In December 2000, the International Organization for Standardization (ISO) adopted BS7799-1 as the basis for creating its ISO/IEC 17799 standard. 

ISO/IEC held a meeting in Oslo in April 2001 to discuss major revisions to ISO 17799, and work on a new version of the standard continued from 2001-2004. The new version of ISO 17799 was voted on and confirmed in April 2005 in Vienna and published in June 2005.  

Meanwhile, in October 2005, BS7799-2 was formally adopted as ISO 27001. 

Since then there have been a few updates: in 2007, ISO 17799 was renamed as ISO 27002. And in 2017, ISO/IEC 27001:2013 was published as the latest version of the standard, incorporating minor changes in wording and formatting.  

The origin of the Information Security Management System (ISMS)

As businesses moved into the digital age and data security become more of a priority, most companies had specific security controls in place.
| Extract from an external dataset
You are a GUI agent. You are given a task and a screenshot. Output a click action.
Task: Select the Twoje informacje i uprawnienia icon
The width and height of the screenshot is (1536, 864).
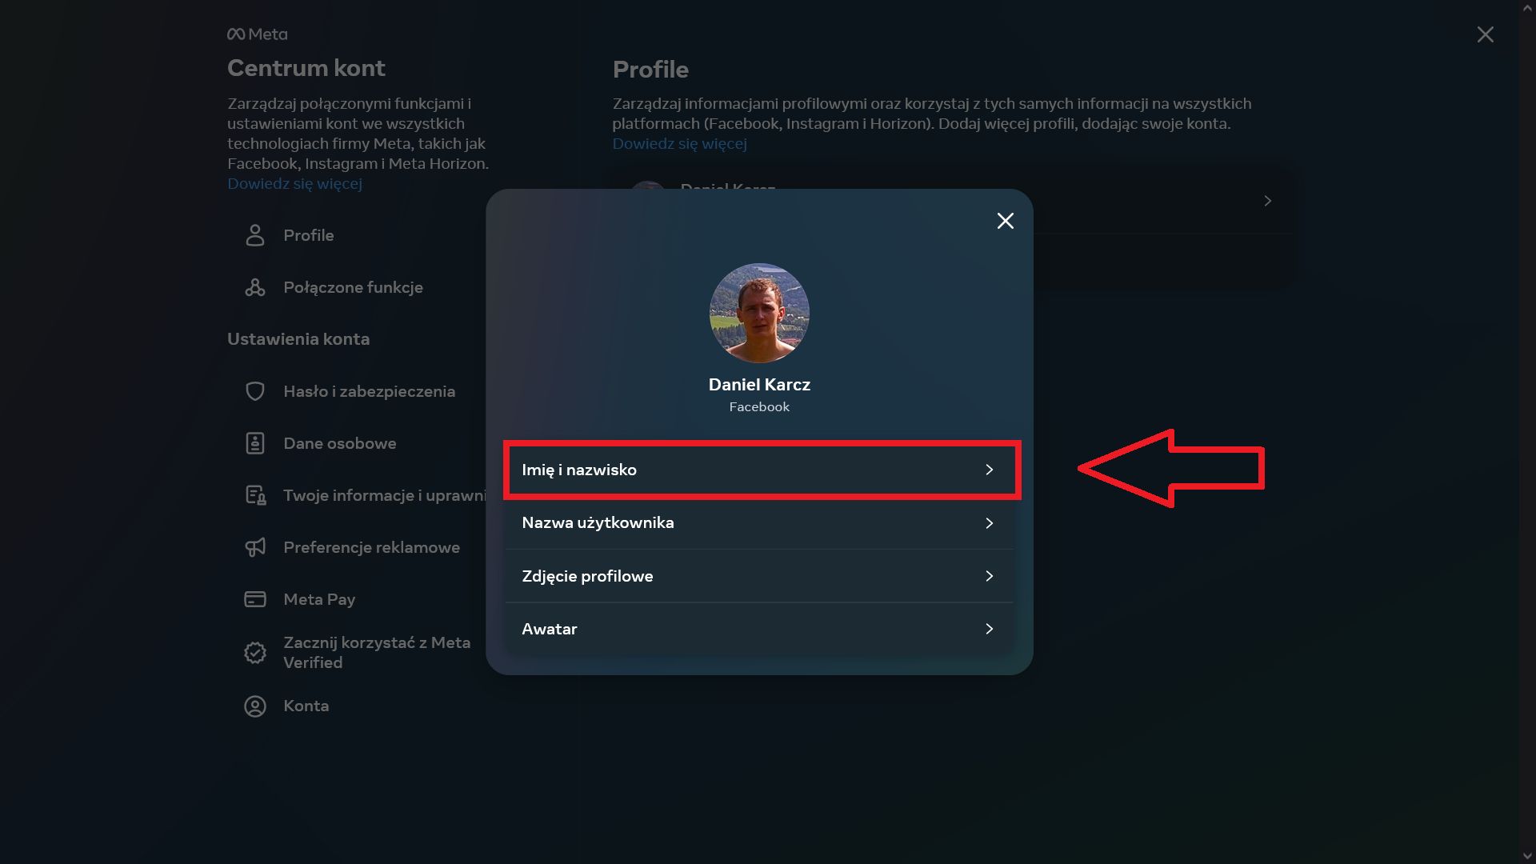pyautogui.click(x=254, y=494)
However, those controls were usually implemented ad hoc or in an attempt to follow various best practices. Different departments and office locations had different controls and processes, making larger initiatives like business continuity planning difficult. 

The concept of an information security management system (ISMS) was introduced to help companies take a holistic, systematic approach to information security across the entire organization. Building and maintaining an ISMS helps companies take a more thoughtful and intentional approach to identifying and managing risks. 

The ISO 27001 standard details requirements for building, maintaining, and continuously improving an ISMS.